Wnt/β-catenin regulates Gli1 + osteogenic progenitors in condylar subchondral bone development and osteoarthritis.

BACKGROUND: Gli1 has been identified as a marker of osteogenic progenitors in the condylar subchondral bone. The Wnt/β-catenin signaling pathway is known to regulate stem cell proliferation and differentiation in bone. Whether Wnt/β-catenin signaling pathway could influence Gli1 + osteogenic progenitors remains unclear. Here, we aimed to investigate the role and related mechanisms of Wnt/β-catenin signaling in the regulation of Gli1 + osteogenic progenitors in condylar development and temporomandibular joint osteoarthritis (TMJOA). METHODS: We generated Gli1-Cre(ERT2);tdTomato mice to perform lineage tracing; We generated Gli1-Cre(ERT2); β-catenin(fl/fl) mice, in which β-catenin was lost in the Gli1 + lineage to examine the role of Wnt/β-catenin signaling pathway in regulating the proliferation and differentiation of Gli1 + cells. The β-catenin CKO mice and their wild-type (WT) littermates were induced at 3 days and were euthanized 1, 2 or 4 weeks after induction; We induced a TMJOA model through a unilateral partial discectomy (UPD) of the temporomandibular joint disc in 6-week-old tamoxifen-treated Gli1-Cre(ERT2);β-catenin(fl/fl);tdTomato mice and control group (Gli1-Cre(ERT2);tdTomato mice).
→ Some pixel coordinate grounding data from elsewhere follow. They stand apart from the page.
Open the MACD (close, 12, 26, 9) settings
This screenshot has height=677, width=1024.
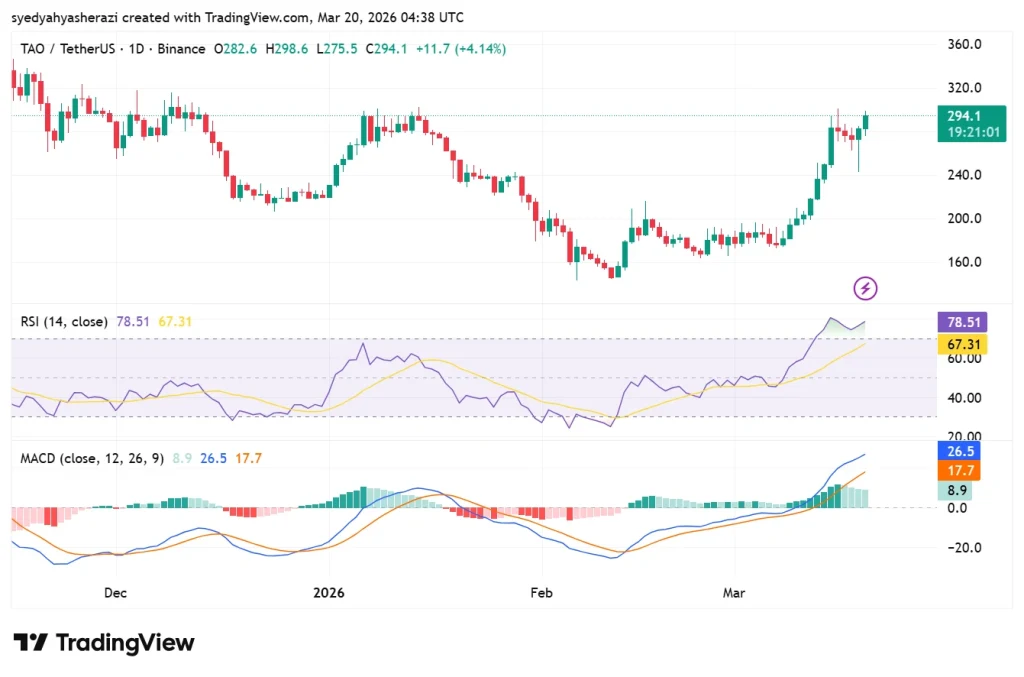(x=90, y=458)
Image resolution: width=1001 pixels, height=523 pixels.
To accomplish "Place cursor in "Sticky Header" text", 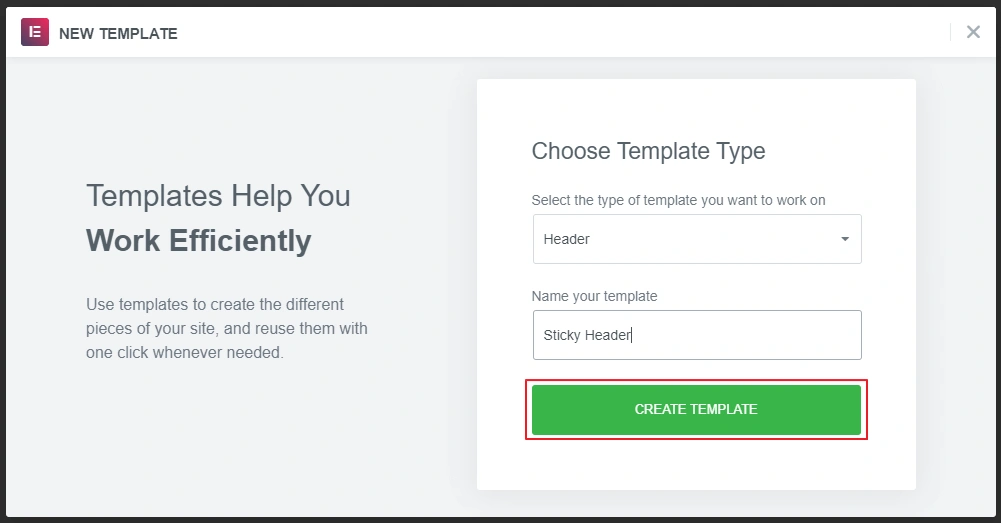I will coord(587,335).
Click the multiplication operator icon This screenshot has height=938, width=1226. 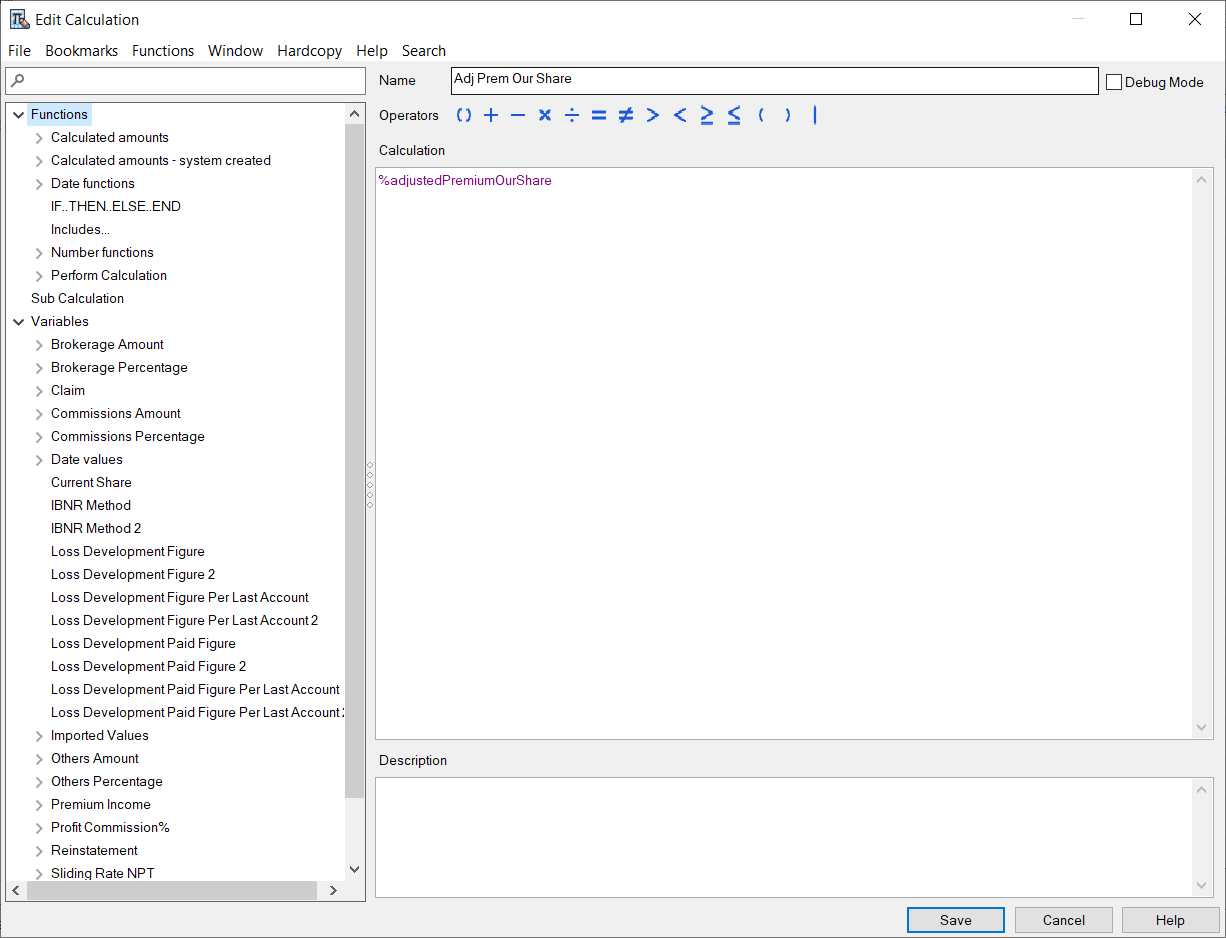click(544, 115)
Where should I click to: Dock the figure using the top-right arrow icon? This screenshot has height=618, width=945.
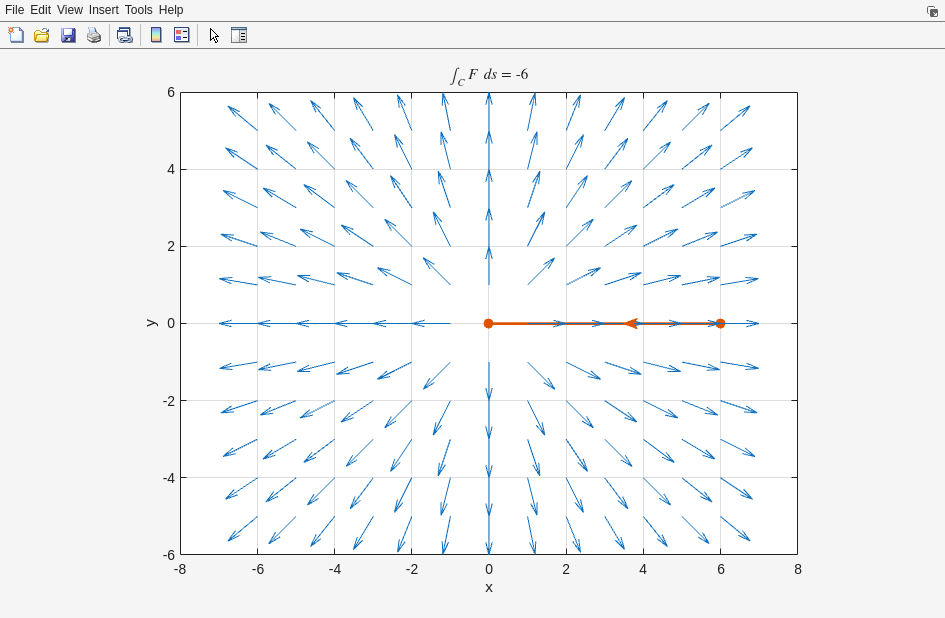932,11
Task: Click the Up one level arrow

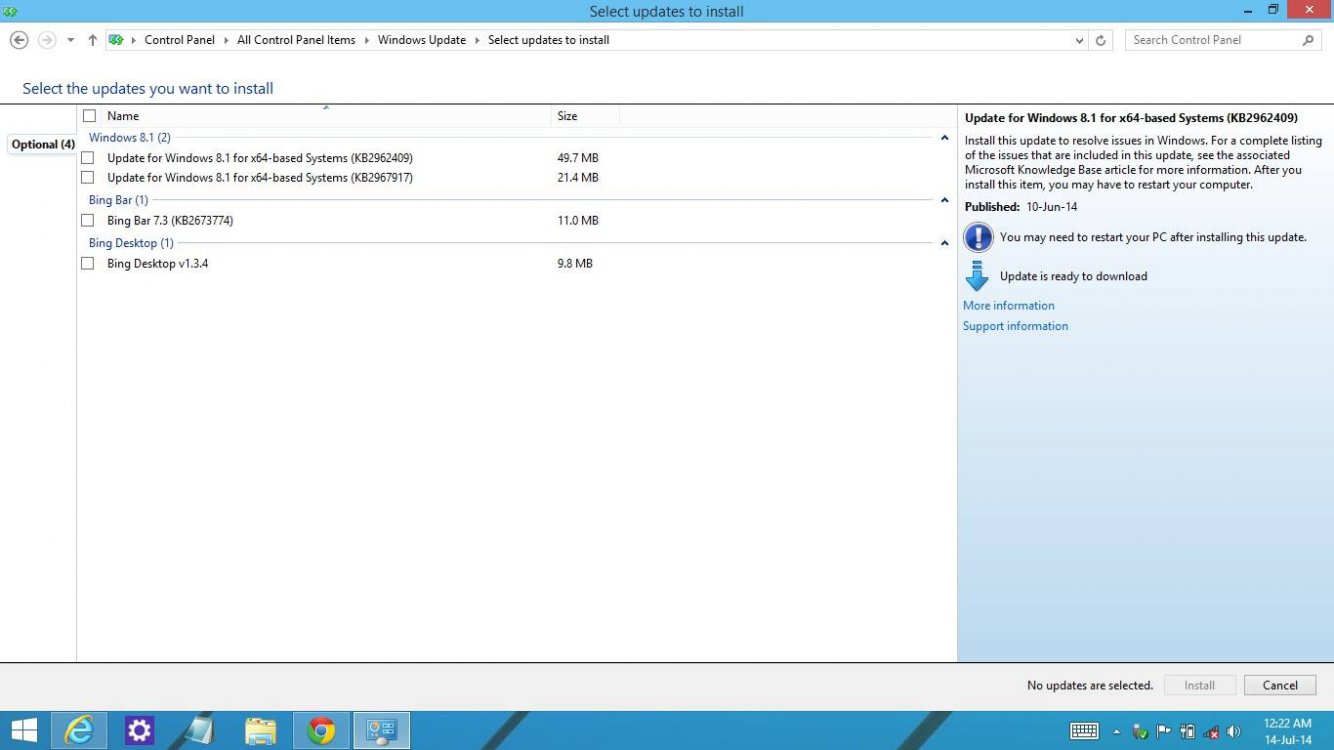Action: point(92,40)
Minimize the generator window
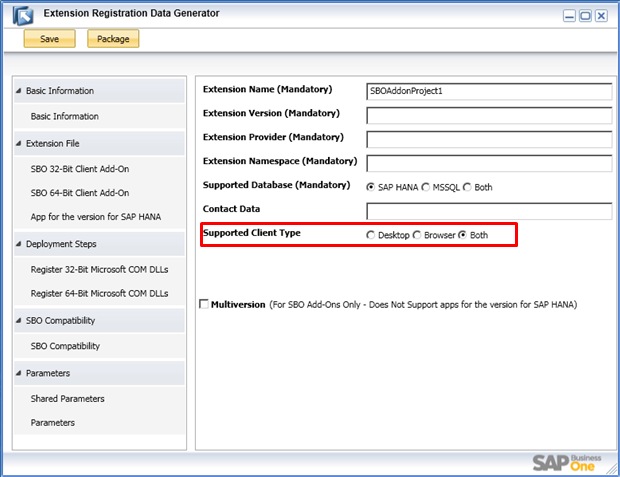The image size is (620, 477). [569, 16]
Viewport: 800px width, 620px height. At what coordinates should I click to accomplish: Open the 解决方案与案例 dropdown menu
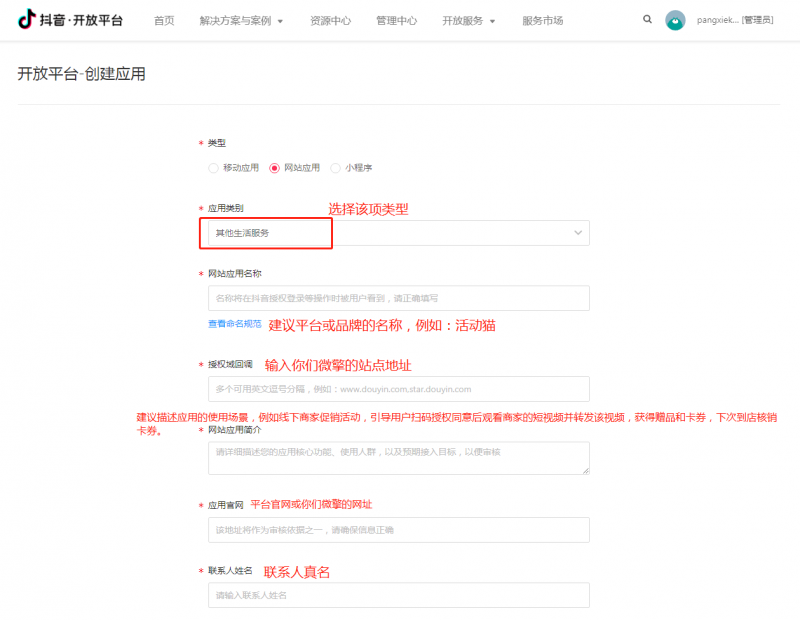(x=241, y=20)
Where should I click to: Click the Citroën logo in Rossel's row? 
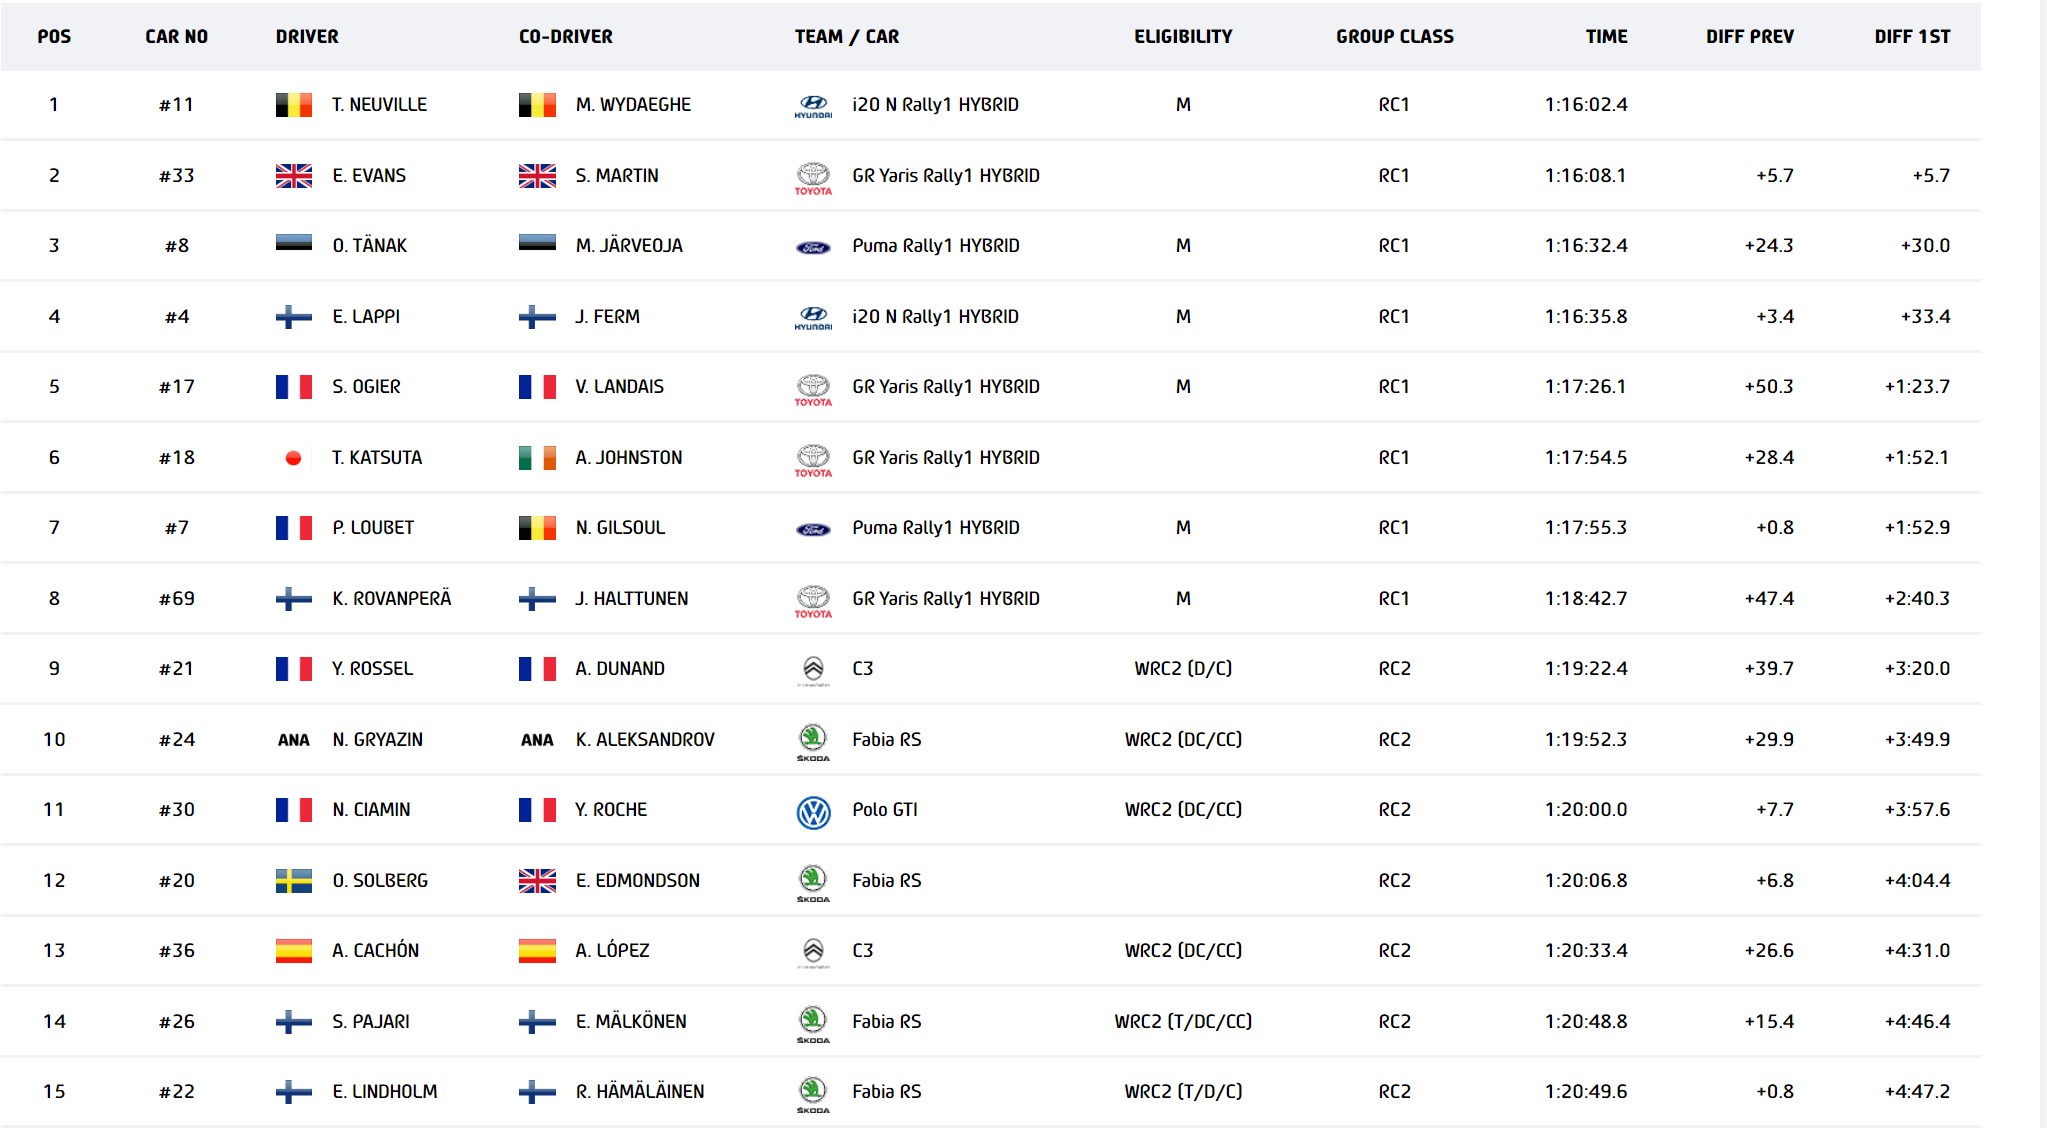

We harvested the mandibles at 4 weeks post-surgery. RESULTS: Conditional knockout of β-catenin inhibited the osteogenic activity of Gli1 + progenitor cells during condylar subchondral bone development. In discectomy-induced TMJOA, the overactivation of Gli1 in subchondral bone drove pathological osteogenesis and aberrant subchondral bone remodeling. Deletion of β-catenin in Gli1 + cells mitigated excessive Gli1 + cells activation and ectopic mineralization. CONCLUSION: Our findings establish Wnt/β-catenin signaling as a key regulator of Gli1 + progenitor cell fate determination in both bone development and TMJOA pathogenesis.